Por um modelo mais justo nos Centros de Dia com protocolo da Segurança Social
Para: Assembleia da República
Exmo. Senhor Presidente da Assembleia da República,
Os Centros de Dia com vagas protocoladas com a Segurança Social estão atualmente autorizados a cobrar até 55% dos rendimentos dos utentes, mesmo quando estes apenas frequentam o centro em regime parcial (de segunda a sexta-feira, durante o dia, sem pernoita).
Esta situação está a afetar negativamente centenas de famílias portuguesas que, apesar de cumprirem os critérios de apoio social, veem-se obrigadas a pagar valores muito elevados por um serviço limitado, que em muitos casos se resume a:
Acolhimento apenas em dias úteis, durante o horário laboral;
Disponibilização de apenas uma refeição principal e dois lanches por dia;
Falta de atividades regulares de estimulação cognitiva ou física;
Défice de recursos humanos, muitas vezes sem formação específica;
Ausência de acompanhamento fora do horário do centro.
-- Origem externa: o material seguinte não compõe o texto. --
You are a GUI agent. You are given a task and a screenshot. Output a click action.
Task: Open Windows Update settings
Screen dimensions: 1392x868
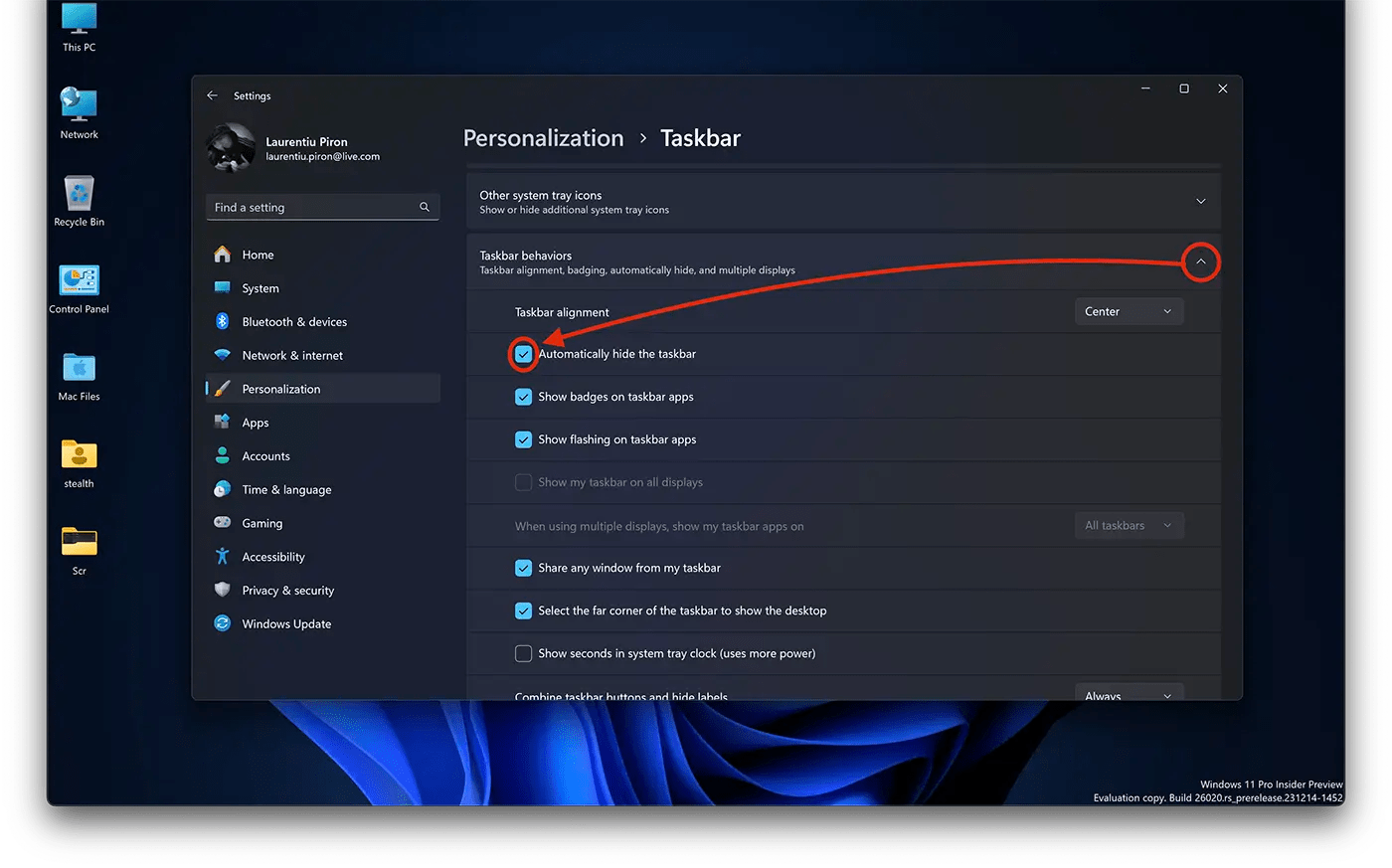tap(285, 623)
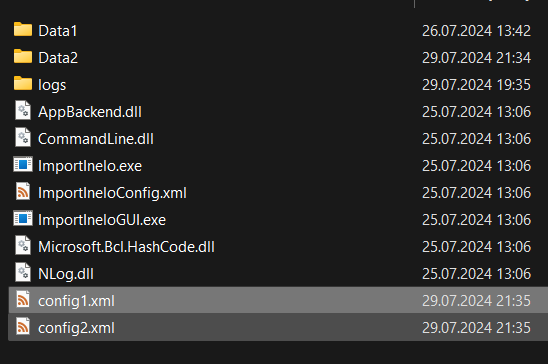Select the folder name Data2
The height and width of the screenshot is (364, 548).
[58, 58]
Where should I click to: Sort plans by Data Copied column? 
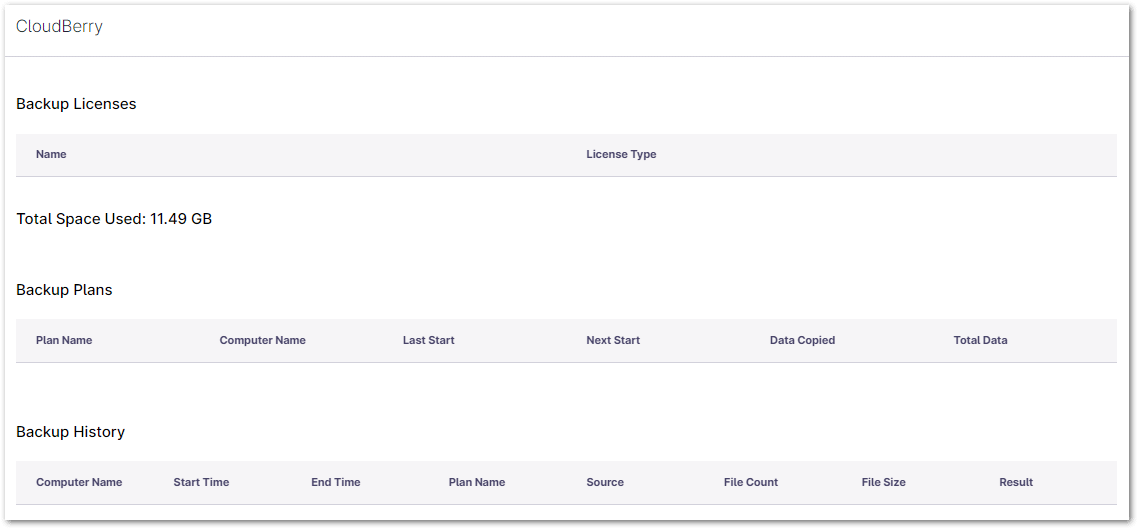(x=802, y=341)
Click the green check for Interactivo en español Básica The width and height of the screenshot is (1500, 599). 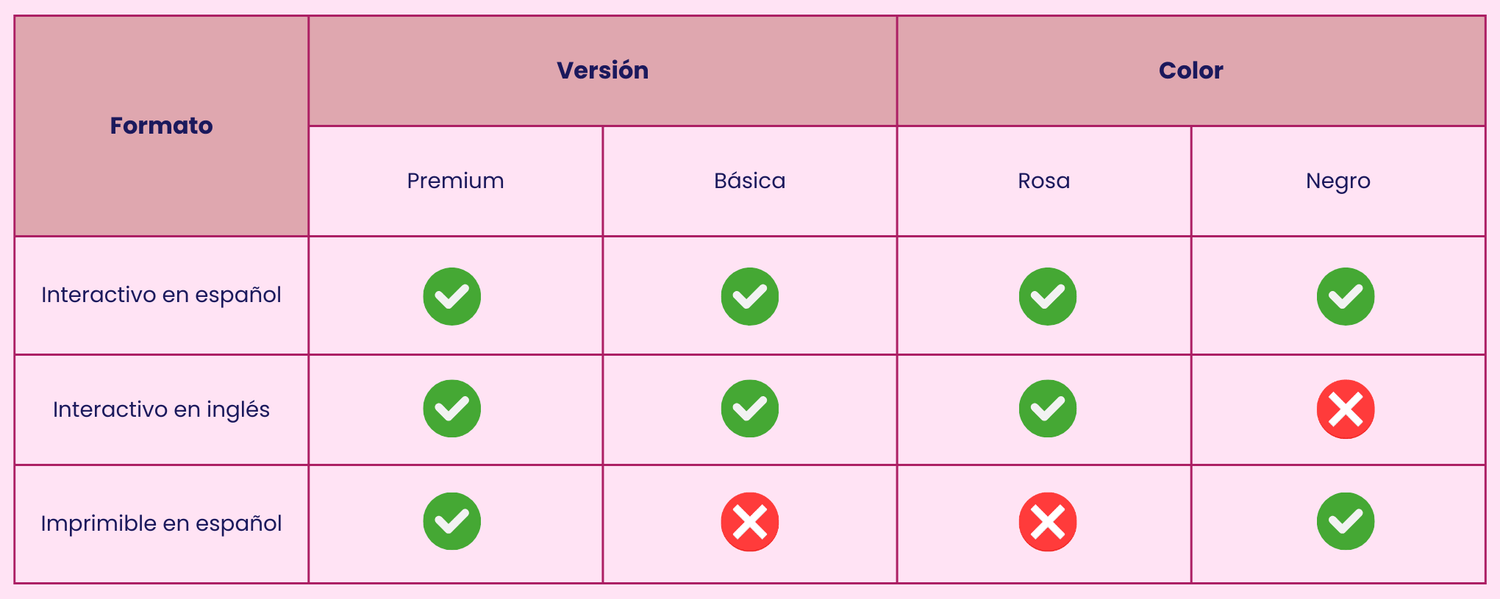[750, 296]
Apesar de tudo isso, o valor cobrado pode ultrapassar mais de metade da pensão de reforma, o que deixa os idosos com rendimentos muito baixos para viverem com dignidade, e sobrecarrega emocional e financeiramente os seus familiares.
Assim, os abaixo-assinados vêm por este meio solicitar:
A revisão urgente dos critérios de comparticipação financeira aplicados nos Centros de Dia com protocolo;
A diferenciação clara entre utentes de regime completo (com pernoita) e utentes de regime parcial (apenas durante o dia);
A garantia de que os valores cobrados sejam proporcionais aos serviços efetivamente prestados;
Uma fiscalização rigorosa e contínua por parte da Segurança Social sobre a qualidade dos serviços prestados.
Porque cuidar dos nossos idosos com dignidade é um dever da sociedade, e não pode ser apenas uma questão de rendimento financeiro.